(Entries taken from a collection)
---*---
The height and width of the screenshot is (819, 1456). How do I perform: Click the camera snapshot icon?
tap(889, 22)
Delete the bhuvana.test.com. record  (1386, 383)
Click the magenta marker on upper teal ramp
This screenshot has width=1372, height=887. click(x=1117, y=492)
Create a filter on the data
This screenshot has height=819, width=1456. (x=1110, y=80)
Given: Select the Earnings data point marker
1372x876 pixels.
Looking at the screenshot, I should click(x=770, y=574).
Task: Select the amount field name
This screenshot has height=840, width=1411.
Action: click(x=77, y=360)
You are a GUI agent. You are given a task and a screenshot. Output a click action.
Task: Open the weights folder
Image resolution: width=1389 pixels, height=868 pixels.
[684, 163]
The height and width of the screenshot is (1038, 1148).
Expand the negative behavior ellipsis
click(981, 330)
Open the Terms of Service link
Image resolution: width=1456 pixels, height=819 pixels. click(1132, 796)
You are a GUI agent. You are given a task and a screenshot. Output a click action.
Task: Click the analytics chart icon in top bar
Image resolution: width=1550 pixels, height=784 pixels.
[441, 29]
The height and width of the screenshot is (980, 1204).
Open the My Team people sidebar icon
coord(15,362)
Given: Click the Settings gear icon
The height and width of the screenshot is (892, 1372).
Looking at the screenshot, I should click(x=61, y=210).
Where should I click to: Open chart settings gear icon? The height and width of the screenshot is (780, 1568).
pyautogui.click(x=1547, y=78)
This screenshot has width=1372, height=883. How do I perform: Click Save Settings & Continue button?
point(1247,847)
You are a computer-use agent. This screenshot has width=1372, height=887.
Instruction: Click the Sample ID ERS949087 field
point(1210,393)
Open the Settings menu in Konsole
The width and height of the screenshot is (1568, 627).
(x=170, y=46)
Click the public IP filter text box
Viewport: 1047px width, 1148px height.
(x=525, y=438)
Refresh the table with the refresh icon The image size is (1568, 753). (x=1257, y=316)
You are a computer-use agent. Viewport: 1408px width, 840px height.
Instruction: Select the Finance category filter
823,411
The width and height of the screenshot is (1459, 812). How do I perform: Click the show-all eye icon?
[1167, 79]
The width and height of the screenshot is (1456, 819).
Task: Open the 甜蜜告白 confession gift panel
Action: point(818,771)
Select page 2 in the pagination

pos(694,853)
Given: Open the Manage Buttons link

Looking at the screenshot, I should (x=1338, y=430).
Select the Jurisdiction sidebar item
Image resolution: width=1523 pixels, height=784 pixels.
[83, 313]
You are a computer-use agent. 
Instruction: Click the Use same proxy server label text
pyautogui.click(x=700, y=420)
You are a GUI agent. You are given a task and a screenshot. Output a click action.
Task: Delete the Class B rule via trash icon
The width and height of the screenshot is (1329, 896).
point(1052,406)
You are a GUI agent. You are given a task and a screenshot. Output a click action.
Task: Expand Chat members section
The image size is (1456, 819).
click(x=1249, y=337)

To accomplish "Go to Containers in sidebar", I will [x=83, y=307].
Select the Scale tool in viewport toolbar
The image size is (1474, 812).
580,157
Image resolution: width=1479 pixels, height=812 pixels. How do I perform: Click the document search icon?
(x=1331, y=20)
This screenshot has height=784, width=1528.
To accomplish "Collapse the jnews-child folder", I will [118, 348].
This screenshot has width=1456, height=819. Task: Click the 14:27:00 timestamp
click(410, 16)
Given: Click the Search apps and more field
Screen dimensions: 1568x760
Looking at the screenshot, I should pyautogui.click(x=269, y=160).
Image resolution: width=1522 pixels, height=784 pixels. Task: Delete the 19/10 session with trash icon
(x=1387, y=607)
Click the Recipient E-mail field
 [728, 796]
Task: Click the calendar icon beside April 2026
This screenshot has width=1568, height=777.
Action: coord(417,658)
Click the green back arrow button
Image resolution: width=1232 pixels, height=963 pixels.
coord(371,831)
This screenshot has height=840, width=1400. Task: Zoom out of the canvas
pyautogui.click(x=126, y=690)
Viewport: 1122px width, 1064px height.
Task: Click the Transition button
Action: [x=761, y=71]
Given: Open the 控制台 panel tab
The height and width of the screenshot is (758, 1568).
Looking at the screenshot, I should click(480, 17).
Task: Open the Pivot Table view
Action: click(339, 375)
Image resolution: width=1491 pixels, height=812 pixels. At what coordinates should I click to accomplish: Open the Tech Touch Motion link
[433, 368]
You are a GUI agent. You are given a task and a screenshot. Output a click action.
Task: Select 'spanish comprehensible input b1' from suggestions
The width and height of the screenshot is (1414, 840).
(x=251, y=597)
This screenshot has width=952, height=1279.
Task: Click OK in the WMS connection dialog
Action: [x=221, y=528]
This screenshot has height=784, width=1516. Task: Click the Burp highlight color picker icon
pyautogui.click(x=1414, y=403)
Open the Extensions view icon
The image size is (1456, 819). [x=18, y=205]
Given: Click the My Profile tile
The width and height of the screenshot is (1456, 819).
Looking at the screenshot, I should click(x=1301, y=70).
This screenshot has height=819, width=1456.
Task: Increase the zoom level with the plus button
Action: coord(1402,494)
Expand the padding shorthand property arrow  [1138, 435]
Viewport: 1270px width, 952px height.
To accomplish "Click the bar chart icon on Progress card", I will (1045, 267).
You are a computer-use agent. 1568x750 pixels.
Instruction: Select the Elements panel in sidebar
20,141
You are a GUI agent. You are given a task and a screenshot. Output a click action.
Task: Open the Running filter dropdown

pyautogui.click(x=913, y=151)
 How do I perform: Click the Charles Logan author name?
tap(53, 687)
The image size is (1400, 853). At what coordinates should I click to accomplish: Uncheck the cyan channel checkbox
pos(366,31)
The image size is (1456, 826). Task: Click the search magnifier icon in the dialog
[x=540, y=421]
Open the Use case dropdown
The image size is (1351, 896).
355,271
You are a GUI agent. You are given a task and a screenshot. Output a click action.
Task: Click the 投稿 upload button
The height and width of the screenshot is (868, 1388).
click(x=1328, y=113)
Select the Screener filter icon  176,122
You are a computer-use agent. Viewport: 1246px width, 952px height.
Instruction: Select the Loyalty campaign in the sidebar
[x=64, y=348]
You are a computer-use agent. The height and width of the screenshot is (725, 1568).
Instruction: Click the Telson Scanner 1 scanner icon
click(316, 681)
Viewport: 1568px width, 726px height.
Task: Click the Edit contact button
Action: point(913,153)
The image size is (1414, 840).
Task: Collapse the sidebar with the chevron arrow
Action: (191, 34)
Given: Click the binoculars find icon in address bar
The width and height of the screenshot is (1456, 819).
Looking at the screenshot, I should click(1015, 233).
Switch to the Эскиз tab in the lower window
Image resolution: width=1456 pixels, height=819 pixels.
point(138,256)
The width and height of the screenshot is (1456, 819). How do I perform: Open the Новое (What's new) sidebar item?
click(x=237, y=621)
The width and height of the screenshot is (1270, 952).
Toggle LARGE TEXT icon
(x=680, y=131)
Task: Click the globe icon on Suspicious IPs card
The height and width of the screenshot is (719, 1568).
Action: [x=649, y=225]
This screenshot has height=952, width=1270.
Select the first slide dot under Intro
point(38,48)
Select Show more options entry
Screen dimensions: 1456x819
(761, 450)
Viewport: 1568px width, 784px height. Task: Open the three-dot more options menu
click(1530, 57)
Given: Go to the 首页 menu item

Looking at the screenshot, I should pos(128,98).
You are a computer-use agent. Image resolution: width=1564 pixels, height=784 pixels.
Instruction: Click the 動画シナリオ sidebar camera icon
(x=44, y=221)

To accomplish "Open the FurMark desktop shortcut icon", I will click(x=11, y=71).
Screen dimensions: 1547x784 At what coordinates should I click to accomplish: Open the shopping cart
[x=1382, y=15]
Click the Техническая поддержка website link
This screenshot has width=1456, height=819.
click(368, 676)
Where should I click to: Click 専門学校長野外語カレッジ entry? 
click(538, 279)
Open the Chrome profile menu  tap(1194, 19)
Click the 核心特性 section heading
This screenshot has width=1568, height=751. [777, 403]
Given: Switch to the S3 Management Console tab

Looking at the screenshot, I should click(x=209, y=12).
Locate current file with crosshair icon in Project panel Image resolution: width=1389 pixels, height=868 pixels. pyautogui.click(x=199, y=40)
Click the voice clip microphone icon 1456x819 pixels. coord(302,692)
---*---
* Aim of the task *
Look through the entries above, find each line containing "will", and copy it.

* Answer for this exercise *
To accomplish "Go to Containers in sidebar", I will [x=83, y=307].
To accomplish "Collapse the jnews-child folder", I will [118, 348].
To accomplish "Click the bar chart icon on Progress card", I will (1045, 267).
To accomplish "Open the FurMark desktop shortcut icon", I will click(x=11, y=71).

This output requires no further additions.